Collected data entries
* * * * *

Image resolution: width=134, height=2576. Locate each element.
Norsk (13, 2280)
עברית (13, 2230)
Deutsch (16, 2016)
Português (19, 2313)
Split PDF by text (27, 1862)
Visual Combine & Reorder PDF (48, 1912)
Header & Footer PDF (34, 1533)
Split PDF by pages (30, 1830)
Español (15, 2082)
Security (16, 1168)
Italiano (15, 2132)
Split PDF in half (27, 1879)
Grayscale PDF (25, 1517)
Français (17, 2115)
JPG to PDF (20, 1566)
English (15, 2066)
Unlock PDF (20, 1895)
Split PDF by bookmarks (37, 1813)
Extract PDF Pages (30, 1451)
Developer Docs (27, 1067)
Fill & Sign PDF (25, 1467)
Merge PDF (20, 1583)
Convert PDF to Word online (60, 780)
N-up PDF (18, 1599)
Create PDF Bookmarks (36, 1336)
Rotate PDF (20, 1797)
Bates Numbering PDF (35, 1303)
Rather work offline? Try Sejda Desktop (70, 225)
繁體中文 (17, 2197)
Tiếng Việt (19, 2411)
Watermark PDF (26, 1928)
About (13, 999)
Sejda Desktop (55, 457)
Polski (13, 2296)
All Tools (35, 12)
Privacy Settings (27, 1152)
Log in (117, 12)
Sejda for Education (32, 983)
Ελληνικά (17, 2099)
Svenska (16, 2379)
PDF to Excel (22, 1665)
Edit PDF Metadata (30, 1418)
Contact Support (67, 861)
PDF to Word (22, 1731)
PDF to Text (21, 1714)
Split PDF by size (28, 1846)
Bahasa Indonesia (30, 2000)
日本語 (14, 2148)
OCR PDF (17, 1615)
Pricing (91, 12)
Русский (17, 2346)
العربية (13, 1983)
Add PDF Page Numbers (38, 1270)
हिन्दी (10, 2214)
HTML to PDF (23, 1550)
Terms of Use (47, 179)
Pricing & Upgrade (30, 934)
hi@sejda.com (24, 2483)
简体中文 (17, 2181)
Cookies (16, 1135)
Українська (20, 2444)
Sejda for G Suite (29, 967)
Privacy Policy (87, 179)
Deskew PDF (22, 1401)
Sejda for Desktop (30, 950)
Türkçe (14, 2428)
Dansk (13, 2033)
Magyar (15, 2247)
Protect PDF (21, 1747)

* * * * *

## [Activity]
Would you copy, unchanged, the stretch of the records above that begins at the line containing "繁體中文 (17, 2197)" and ends at the line containing "PDF to Excel (22, 1665)", and only that?

## [Exercise response]
繁體中文 (17, 2197)
Tiếng Việt (19, 2411)
Watermark PDF (26, 1928)
About (13, 999)
Sejda Desktop (55, 457)
Polski (13, 2296)
All Tools (35, 12)
Privacy Settings (27, 1152)
Log in (117, 12)
Sejda for Education (32, 983)
Ελληνικά (17, 2099)
Svenska (16, 2379)
PDF to Excel (22, 1665)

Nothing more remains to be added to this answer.